Role of the retinoblastoma (pRb)-E2F/DP pathway in cancer chemopreventive effects of green tea polyphenol epigallocatechin-3-gallate.
Arch Biochem Biophys 2002 Feb 1;398(1):125-31
Ahmad N; Adhami VM; Gupta S ; Cheng P; Mukhtar H
Department of Dermatology, Case Western Reserve University, The Research Institute of University Hospitals of Cleveland, 11100 Euclid Avenue, Cleveland, Ohio 44106, USA.

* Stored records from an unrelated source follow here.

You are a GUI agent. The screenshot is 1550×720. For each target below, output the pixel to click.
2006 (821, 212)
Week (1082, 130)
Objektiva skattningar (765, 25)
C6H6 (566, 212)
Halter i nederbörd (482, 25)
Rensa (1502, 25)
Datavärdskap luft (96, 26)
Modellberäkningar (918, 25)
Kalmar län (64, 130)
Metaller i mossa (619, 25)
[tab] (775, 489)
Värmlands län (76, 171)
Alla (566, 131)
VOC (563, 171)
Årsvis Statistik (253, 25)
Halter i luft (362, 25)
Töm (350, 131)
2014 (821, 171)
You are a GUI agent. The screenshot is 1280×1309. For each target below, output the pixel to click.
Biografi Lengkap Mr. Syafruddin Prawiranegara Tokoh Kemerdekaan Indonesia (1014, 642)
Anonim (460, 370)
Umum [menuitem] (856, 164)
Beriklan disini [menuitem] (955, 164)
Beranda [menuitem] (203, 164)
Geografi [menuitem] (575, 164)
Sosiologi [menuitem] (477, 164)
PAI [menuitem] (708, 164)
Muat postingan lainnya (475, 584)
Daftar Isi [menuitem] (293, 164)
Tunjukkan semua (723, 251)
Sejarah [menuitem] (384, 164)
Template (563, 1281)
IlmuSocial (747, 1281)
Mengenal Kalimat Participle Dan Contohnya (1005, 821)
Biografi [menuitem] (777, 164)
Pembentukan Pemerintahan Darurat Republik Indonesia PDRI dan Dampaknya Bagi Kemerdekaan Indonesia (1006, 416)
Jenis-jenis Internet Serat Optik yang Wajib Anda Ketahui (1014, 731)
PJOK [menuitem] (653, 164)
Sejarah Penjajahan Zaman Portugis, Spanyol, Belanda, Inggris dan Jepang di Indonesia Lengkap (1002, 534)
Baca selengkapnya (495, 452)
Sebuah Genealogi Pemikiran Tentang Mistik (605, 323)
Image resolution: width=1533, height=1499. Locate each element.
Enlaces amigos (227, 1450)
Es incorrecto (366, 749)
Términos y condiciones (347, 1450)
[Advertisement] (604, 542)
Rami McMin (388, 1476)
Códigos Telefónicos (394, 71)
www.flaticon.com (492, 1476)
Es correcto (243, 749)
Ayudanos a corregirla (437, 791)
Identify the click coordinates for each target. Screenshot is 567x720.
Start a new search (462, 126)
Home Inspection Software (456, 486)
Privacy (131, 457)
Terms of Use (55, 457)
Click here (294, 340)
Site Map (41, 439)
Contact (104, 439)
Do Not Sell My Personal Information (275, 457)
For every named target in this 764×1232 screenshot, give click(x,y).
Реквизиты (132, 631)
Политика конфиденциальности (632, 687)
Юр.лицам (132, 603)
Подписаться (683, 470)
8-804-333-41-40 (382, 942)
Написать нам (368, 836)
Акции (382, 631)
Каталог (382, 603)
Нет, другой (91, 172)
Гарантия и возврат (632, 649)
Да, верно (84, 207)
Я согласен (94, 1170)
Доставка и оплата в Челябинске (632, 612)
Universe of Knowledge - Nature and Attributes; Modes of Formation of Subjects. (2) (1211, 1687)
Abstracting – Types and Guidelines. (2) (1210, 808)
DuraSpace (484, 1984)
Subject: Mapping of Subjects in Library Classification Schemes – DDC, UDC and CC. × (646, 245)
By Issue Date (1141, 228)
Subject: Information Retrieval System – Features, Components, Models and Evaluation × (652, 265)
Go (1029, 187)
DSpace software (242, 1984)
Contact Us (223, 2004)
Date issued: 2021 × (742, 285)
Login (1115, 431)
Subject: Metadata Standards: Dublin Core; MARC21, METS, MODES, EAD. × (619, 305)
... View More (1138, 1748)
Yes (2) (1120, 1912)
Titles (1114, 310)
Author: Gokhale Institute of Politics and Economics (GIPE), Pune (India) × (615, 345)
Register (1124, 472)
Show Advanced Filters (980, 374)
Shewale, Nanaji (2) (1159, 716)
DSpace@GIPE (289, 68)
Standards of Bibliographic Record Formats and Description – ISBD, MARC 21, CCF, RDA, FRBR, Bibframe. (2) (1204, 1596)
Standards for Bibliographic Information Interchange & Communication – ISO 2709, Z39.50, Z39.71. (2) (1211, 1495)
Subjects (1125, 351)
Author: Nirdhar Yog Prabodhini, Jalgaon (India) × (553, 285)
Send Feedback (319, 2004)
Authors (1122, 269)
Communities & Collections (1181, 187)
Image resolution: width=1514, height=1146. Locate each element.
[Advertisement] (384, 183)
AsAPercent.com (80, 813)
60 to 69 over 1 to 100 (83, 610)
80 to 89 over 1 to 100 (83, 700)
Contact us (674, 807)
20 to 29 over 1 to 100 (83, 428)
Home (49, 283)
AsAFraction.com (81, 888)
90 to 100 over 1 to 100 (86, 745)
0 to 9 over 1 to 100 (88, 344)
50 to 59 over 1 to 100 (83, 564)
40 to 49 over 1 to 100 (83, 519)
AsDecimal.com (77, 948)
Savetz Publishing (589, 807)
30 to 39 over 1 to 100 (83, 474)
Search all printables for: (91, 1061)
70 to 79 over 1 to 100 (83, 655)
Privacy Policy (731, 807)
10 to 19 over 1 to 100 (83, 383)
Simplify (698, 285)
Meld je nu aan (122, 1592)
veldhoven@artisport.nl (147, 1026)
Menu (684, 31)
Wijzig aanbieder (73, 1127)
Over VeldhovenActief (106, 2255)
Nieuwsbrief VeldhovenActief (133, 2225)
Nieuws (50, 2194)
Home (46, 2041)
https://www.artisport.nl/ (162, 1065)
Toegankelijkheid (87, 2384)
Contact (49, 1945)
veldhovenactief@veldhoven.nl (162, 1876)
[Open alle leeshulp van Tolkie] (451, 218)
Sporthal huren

Because of the demonstrated role of green tea polyphenol epigallocatechin-3-gallate (EGCG) in cancer chemoprevention, there is considerable emphasis in understanding its mechanism of action. In this study, we assessed the involvement of the retinoblastoma (pRb)-E2F/DP pathway as an important contributor in the antiproliferative effects of EGCG. As shown by immunoblot analysis, EGCG treatment of A431 cells resulted in a dose- as well as time-dependent decrease in the total pRb with a relative increase in the hypophosphorylated form of pRb. EGCG also resulted in serine-780 phosphorylation of pRb in these cells. Further, EGCG was found to downregulate the protein expression of other members of the pRb family, viz. p130 and p107, in a dose- as well as time-dependent manner. This response was accompanied by downregulation in the protein expression of the E2F (1 through 5) family of transcription factors and their heterodimeric partners DP1 and DP2. Taken together, our study suggests that EGCG causes a downregulation of hyperphosphorylated pRb protein with a relative increase in hypophosphorylated pRb that, in turn, compromises with the availability of "free" E2F. This series of events leads to stoppage of cell cycle progression at the G1-->S phase transition thereby causing G0/G1 arrest and subsequent apoptotic cell death. This, to our knowledge, is the first study showing the involvement of the pRb-E2F/DP pathway in antiproliferative and apoptotic effects of EGCG.